Here is my draft brain dump of changing the floor of disco while people are dancing:
- Short term:
- Set up a dedicated k8s namespace, let's call it mw-restricted and redirect auth.wikimedia.org traffic to it.
- Fork helm charts and strip out anything that doesn't make sense. Specially there shouldn't be a way to communicate between mw-restricted and shellbox
- Set an env var like MW_RESTRICTED in those containers
- Stop loading almost all extensions when the env var is set, we don't need the extension that produces hieroglyph images or musical notations in Special:Login.
- Allowed extensions: CentralAuth, OATHAuth, EmailAuth, ConfirmEdit (more? Abusefilter?).

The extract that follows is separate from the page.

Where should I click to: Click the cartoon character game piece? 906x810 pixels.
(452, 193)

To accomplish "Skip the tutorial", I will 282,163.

- Going forward, any new extension requiring to be loaded in restricted mode should have higher security risk in security readiness review.
- Set up a new set of dedicated CI jobs similar to production and maybe even have browser tests for login to make sure nothing breaks if we remove code from being loaded in restricted mode.
- Maybe fork the mw images and remove unneeded dependencies too, for example php8.1-wikidiff2
- Fork vendor/, a new repo like vendor-restricted/ and just remove everything not needed.
- Fork core's autoload.php to like autoload-restricted.php and only load classes that are needed during auth(n). It could be as simple as denoting such classes with @allow-in-restricted-mode and then letting generateLocalAutoload.php take care of the rest. Finding them shouldn't be hard, we can use arclamp logs.
- Refactor as much as possible to remove classes from the restricted mode
- Medium term: After we are sure all pieces that deal with authentication are done in auth.wikimedia.org. Most notably: Login via API, change password, and entering "secure mode"
- Move gu_password to a dedicated table.
- Make sure user_password is never written or read. Clean it up.
- Split the gu_password table into a dedicated cluster, give it a dedicated user and password and only set it in restricted mode (complexity: restricted still needs to read from normal tables, we probably need two db users or allowing the restricted db user have access to centralauth tables)
- Unset $wmgPasswordSecretKey in non-restricted mode and even better, trigger an exception if it's accessed (I don't know if it's possible).